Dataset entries
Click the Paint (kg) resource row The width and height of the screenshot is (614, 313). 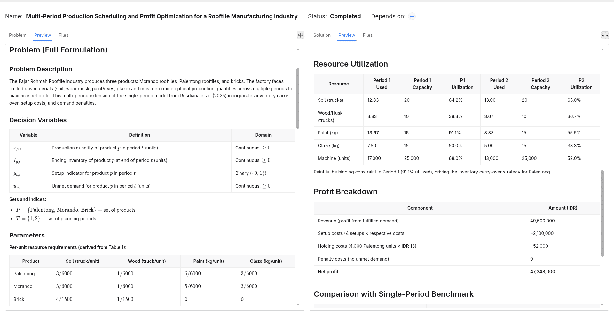click(x=457, y=133)
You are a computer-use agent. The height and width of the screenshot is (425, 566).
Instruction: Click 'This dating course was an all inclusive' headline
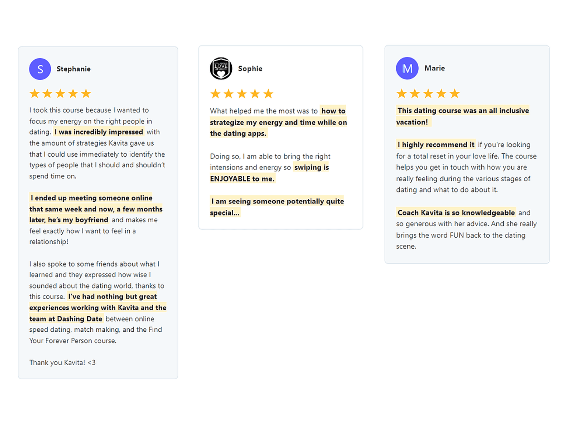(463, 111)
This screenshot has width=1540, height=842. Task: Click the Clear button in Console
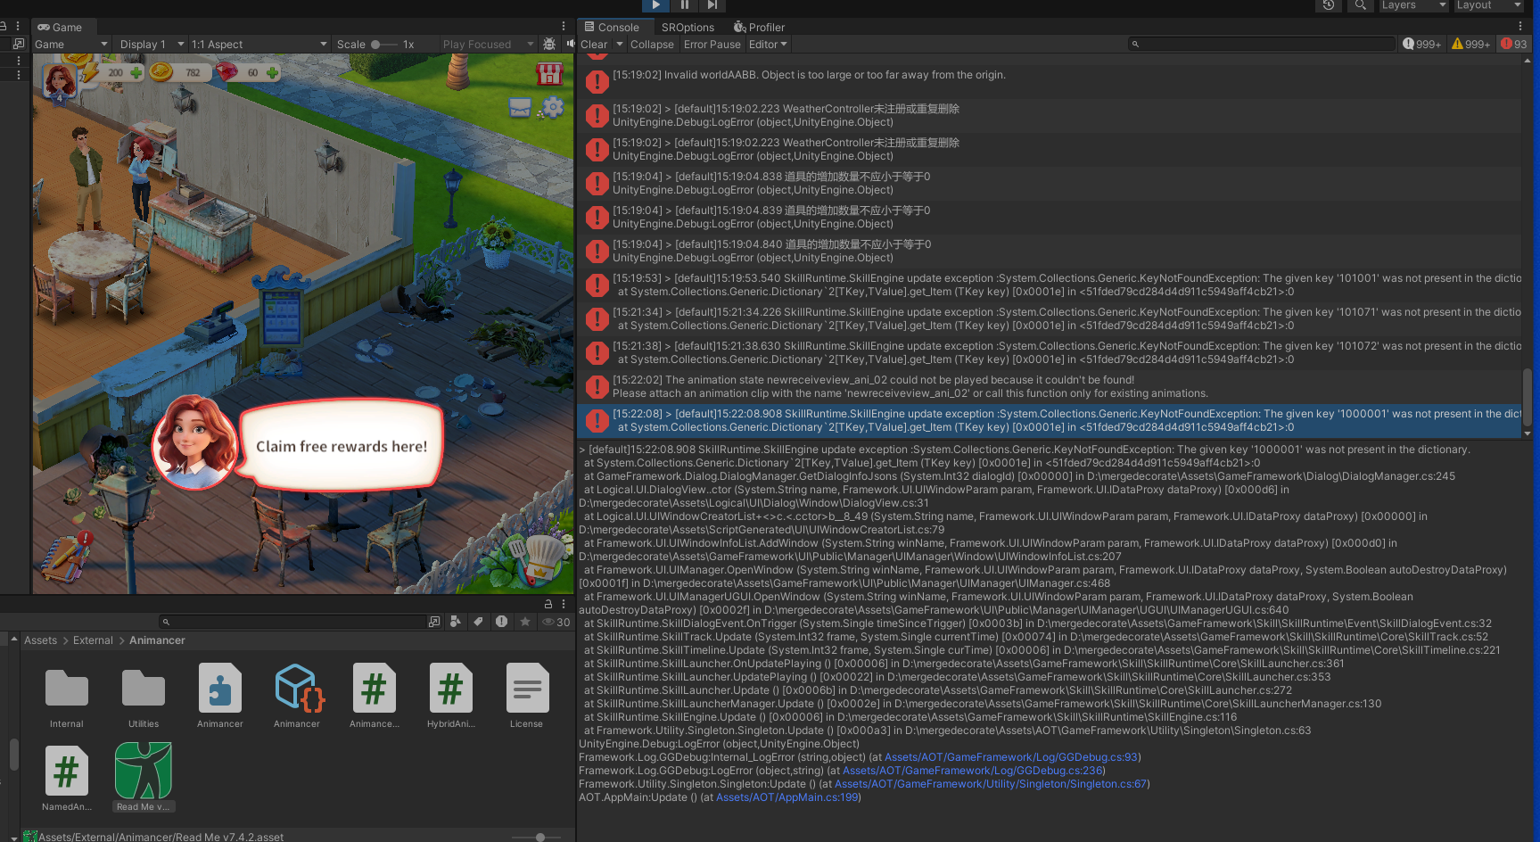(594, 45)
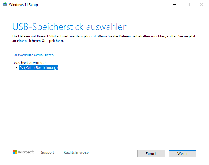Minimize the Windows 11 Setup window
The height and width of the screenshot is (165, 209).
(174, 4)
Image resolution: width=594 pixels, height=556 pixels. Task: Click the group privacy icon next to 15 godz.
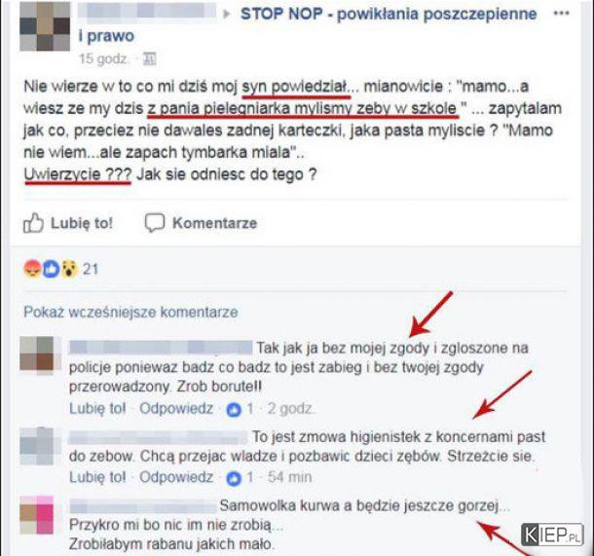(x=149, y=58)
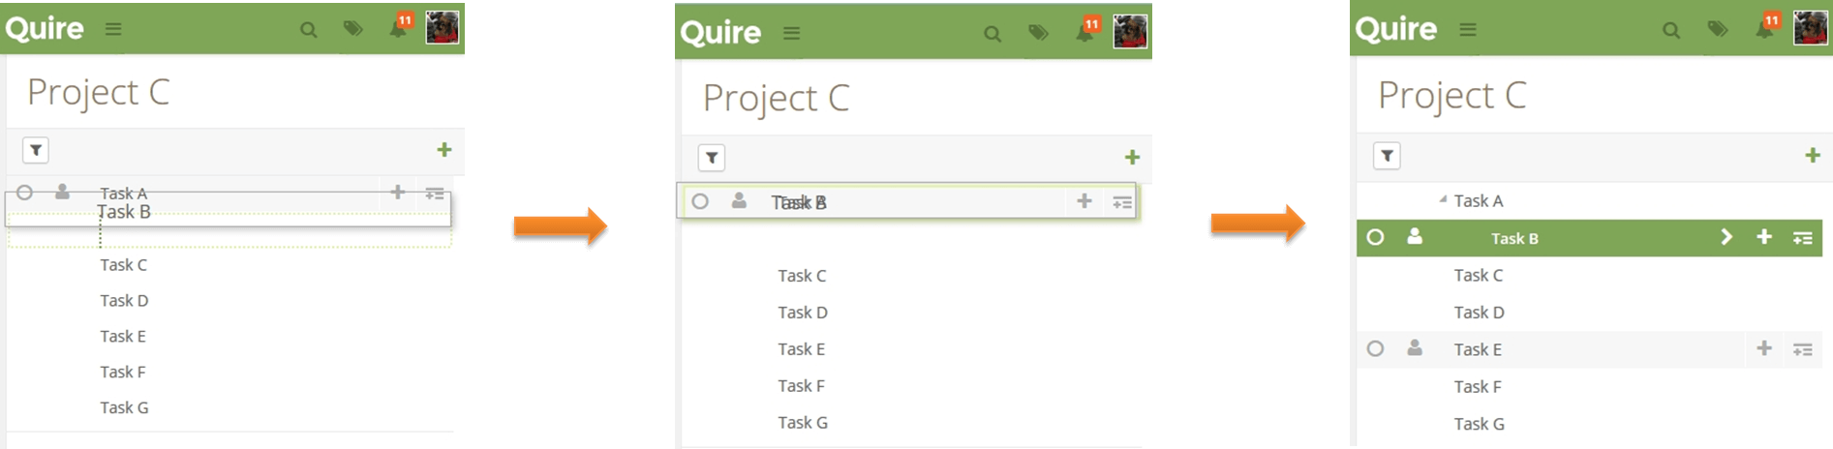Click the search magnifier in the leftmost Quire header

point(308,30)
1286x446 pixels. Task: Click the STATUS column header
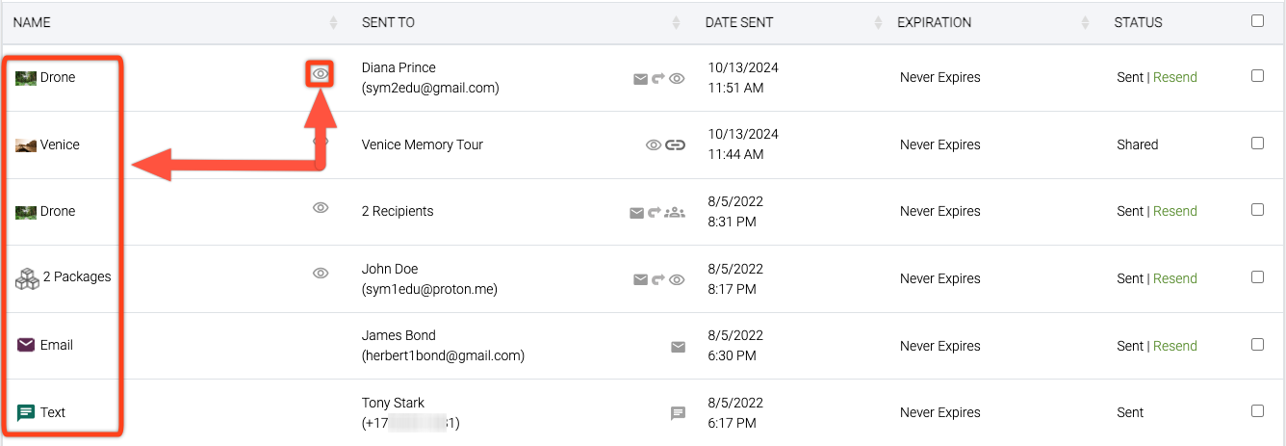1138,22
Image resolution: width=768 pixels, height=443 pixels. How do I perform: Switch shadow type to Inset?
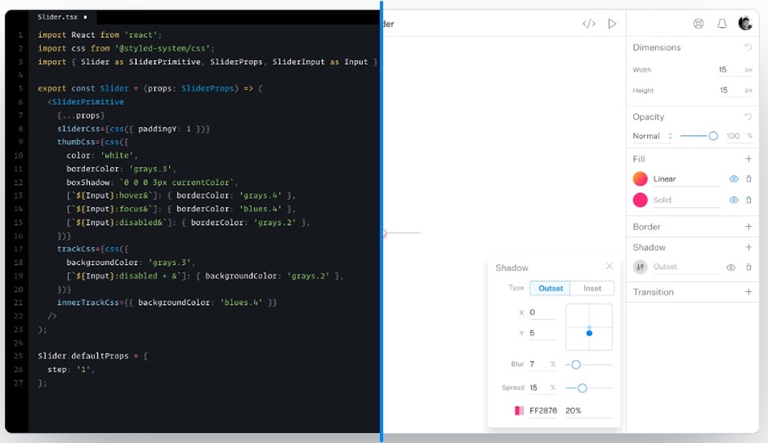point(592,288)
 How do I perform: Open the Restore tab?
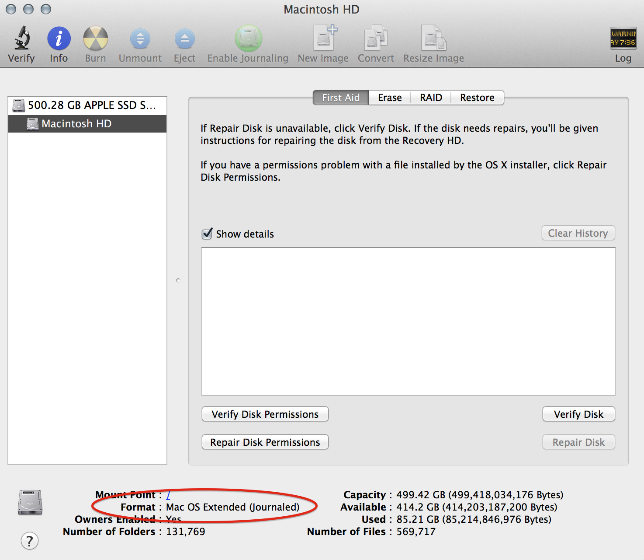pos(477,97)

Instructions for the task
Restate, exactly as they appear, the line with "You are a computer-use" and all the lines after it up to the end of the data above; images do not belong in the copy.

Reply to the task
You are a computer-use agent. The height and width of the screenshot is (425, 566).
Instruction: Click 'This dating course was an all inclusive' headline
(463, 111)
This screenshot has width=1540, height=842. Task: Click the Clear button in Console
(594, 45)
Minimize the Windows 11 Setup window
The height and width of the screenshot is (165, 209).
(174, 4)
Image resolution: width=594 pixels, height=556 pixels. Task: Click the group privacy icon next to 15 godz.
(x=149, y=58)
Click the search magnifier in the leftmost Quire header

point(308,30)
1286x446 pixels. Task: Click the STATUS column header
1138,22
Image resolution: width=768 pixels, height=443 pixels. How do I perform: Switch shadow type to Inset?
point(592,288)
 How do I perform: Open the Restore tab?
pos(477,97)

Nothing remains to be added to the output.